After the obligatory shout out to the troops for Memorial Day, we were "treated" to a recap of the John Cena/John Laurinaitis/Big Show drama.
During the opening live segment, Cena was one of the many superstars The Big Show named when he went through the list of peers he felt had betrayed him.
Towards the end of the show, we watched a pre-recorded message from the leader of the Cenation addressing the holiday.
Whenever the announcers on Raw say that a wrestler isn't here for the evening, you never have to believe them. So whether or not they brought up Cena's absence from the show, I still assumed he'd make an appearance during the last segment to help Brodus Clay keep his undefeated streak in tact.
When Raw was over and I realized Cena really hadn't shown his face, a smile grew on mine. But not for the reason you might think.
Sure, I was (and still am, for the most part) a Cena hater. I respect the man as much as anyone else in the business, but I love to hate the character.
The Miz defeating John Cena at WrestleMania 27 will probably go down as my all-time favorite live WrestleMania moment (I've attended every year since WrestleMania 23 in Detroit). The Rock defeating Cena at this year's WrestleMania is probably my third.
But I'm mostly over that now. He's not hogging the title scene anymore, and his character has allowed for guys like Big Johnny and the Big Show to get over as much-needed heels. He lost to The Rock, was "injured" by Lesnar and then lost to an executive: the Super-Cena is dead.
So if I don't hate Cena the way I once did, then why the smile about his absence from Raw?
It's because WWE is at a place where they don't need Cena, and they proved it on Monday. The WWE is so stacked that they can run their flagship show without their go-to man, and everything feels just fine.
You don't even have to look at Raw to see that. Let's look at Over the Limit. If you take away the Cena/Laurinaitis match, you still had two matches that could headline any pay-per-view: CM Punk vs. Daniel Bryan for the WWE Championship, and Sheamus/Del Rio/Orton/Jericho for the World Heavyweight Championship. Both matches delivered at a level that would have ended any major WWE PPV with the proper amount of gusto.

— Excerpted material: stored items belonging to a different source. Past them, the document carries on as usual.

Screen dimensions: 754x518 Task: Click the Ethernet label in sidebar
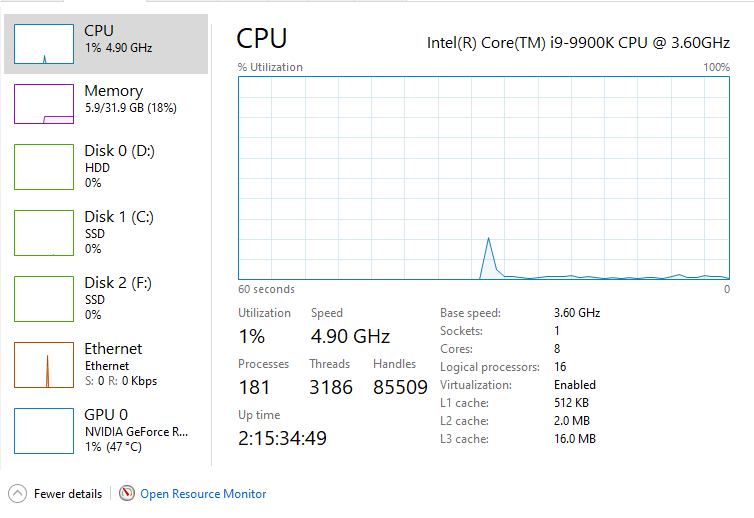113,349
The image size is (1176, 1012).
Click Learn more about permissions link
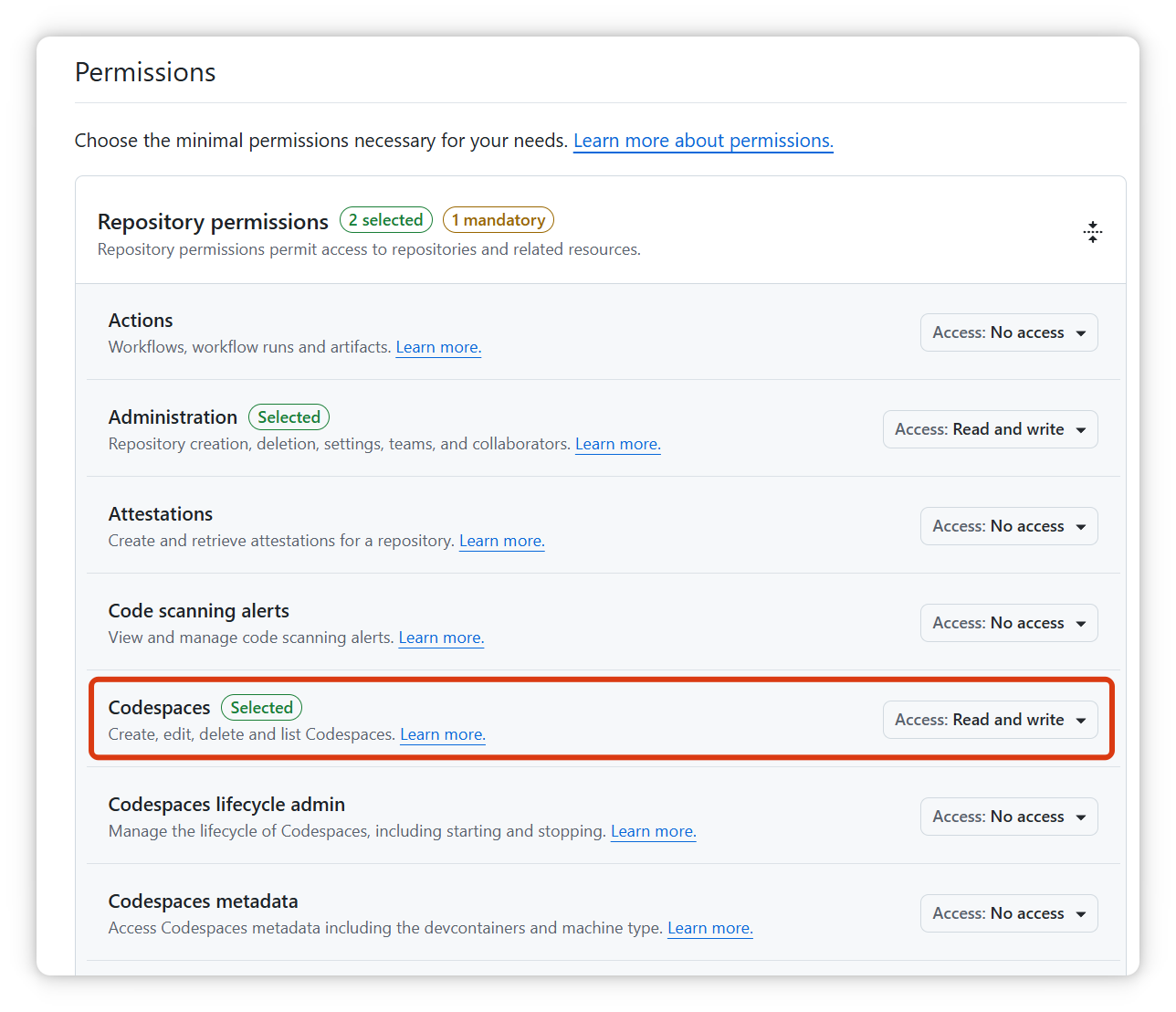tap(703, 141)
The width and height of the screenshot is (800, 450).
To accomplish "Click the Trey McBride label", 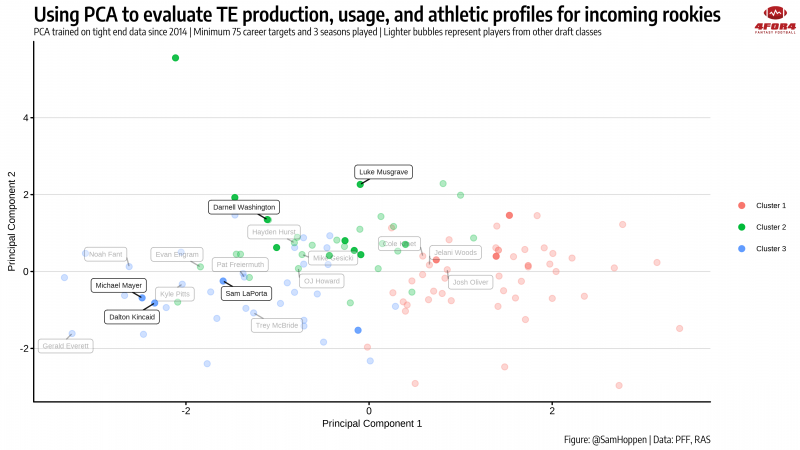I will coord(276,325).
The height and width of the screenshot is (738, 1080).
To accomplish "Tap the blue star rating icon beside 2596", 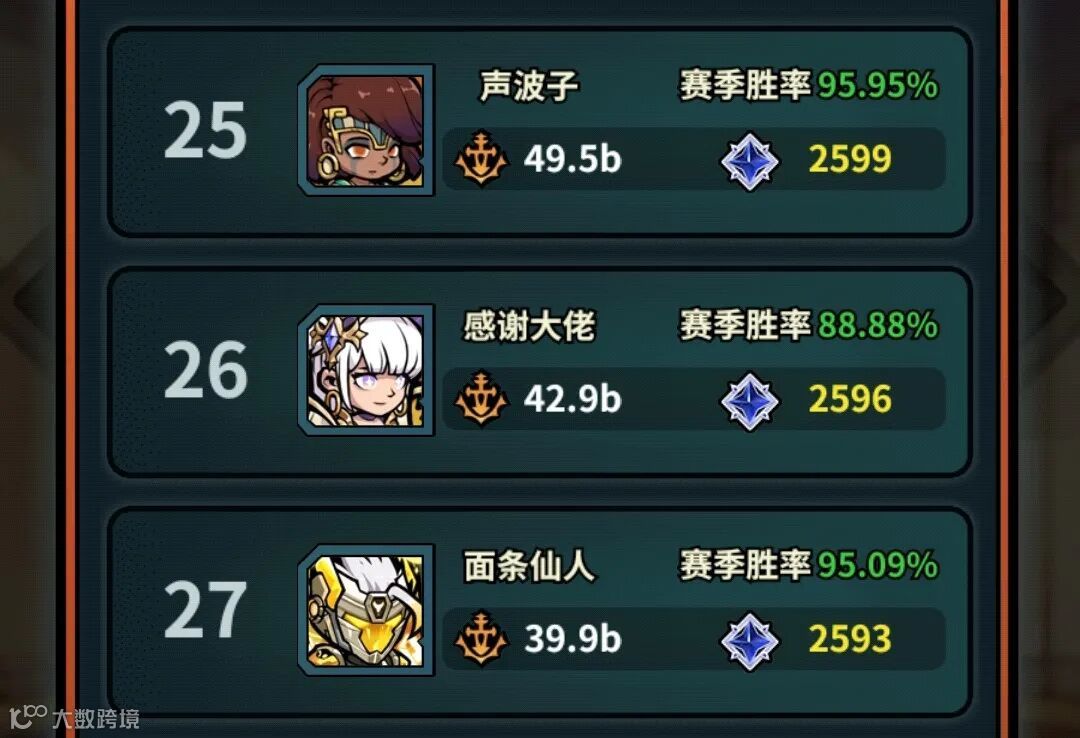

WWE is no longer dependent on John Cena.
Even if Cena was injured for WrestleMania 29, it would go down without a hitch. With names like The Rock, Brock Lesnar, CM Punk, Daniel Bryan, Sheamus, Alberto Del Rio and Randy Orton already on board—plus rumors of Steve Austin making a return, plus an assumed Undertaker match, plus the possibility of other superstars finally reaching (or returning to) the top—Cena could go without a single mention at WrestleMania 29, and it would still have just as much potential as any WrestleMania in history.
John Cena, you will always be a priceless asset to the WWE, but as a fan, it feels good to know we'll be fine without you.